Statt Bürgerbeteiligung und Auseinandersetzung mit relevanten Daten zum demografischen Wandel, präsentiert die Verwaltung dem Gemeinderat[12] sogenannte „Szenarien“, die ausdrücklich keineswegs als Prognosen zu verstehen sind, sondern die das Spektrum möglicher wünschenswerter Entwicklungen in der Gemeinde aufzeigen.[13]

Aus vier verschiedenen Vorschlägen können sich nun die Mitglieder des Gemeinderates ihr „Wunschszenario“ auswählen.

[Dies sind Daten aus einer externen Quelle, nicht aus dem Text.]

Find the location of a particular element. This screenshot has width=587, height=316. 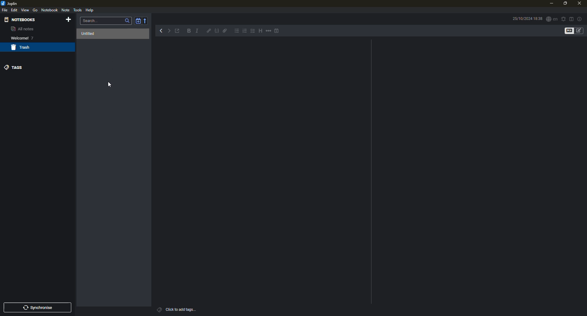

Während das „pessimistische“ Szenario I von einem Bevölkerungsrückgang bis 2035 um ca. 200 Einwohner ausgeht, unterstellt Szenario II unter Annahme eines jährlichen Wanderungsgewinns von 45 Personen einen Bevölkerungsanstieg auf 9.962 Personen. Szenario III geht sogar von jährlichen Wanderungsgewinnen in Höhe von 74 Personen aus, was zu einem Bevölkerungsanstieg auf 10.410 Einwohner führen würde. [14]

Im Szenario IV wird schlicht und ergreifend ein Zuwachs der Geburtenrate vorgeschlagen. Das spektakuläre Ergebnis wäre dann ein Bevölkerungsstand von 10.100 Einwohnern bis zum Jahr 2035.[15]

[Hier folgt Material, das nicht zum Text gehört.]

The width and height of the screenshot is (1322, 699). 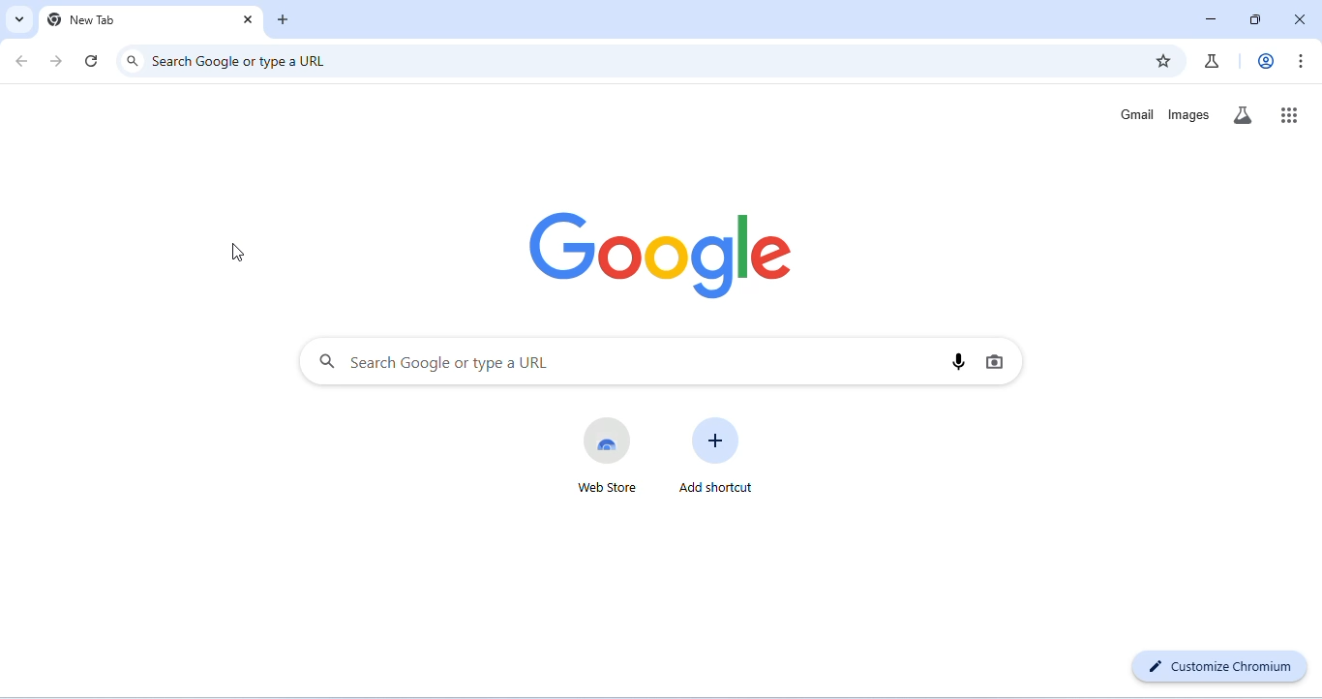 What do you see at coordinates (250, 22) in the screenshot?
I see `close` at bounding box center [250, 22].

Wie stark die Geburtenrate ansteigen müsste, um das formulierte Ziel zu erreichen, wird ebenso wenig erklärt, wie der sprunghafte Anstieg der zukünftig unterstellten jährlichen Wanderungsgewinne.

Neben der Entscheidung, wie rasch die Bevölkerung in Zukunft anwachsen soll, haben die Kommunalpolitiker auch noch die Wahl beim Anwachsen der Zahl der Haushalte. Die vorgeschlagene Bandbreite geht hier von 4.300 bis 5.300 Haushalte. Nach der gewählten Anzahl der Haushalte richtet sich dann auch die Höhe der zukünftigen Neubauten.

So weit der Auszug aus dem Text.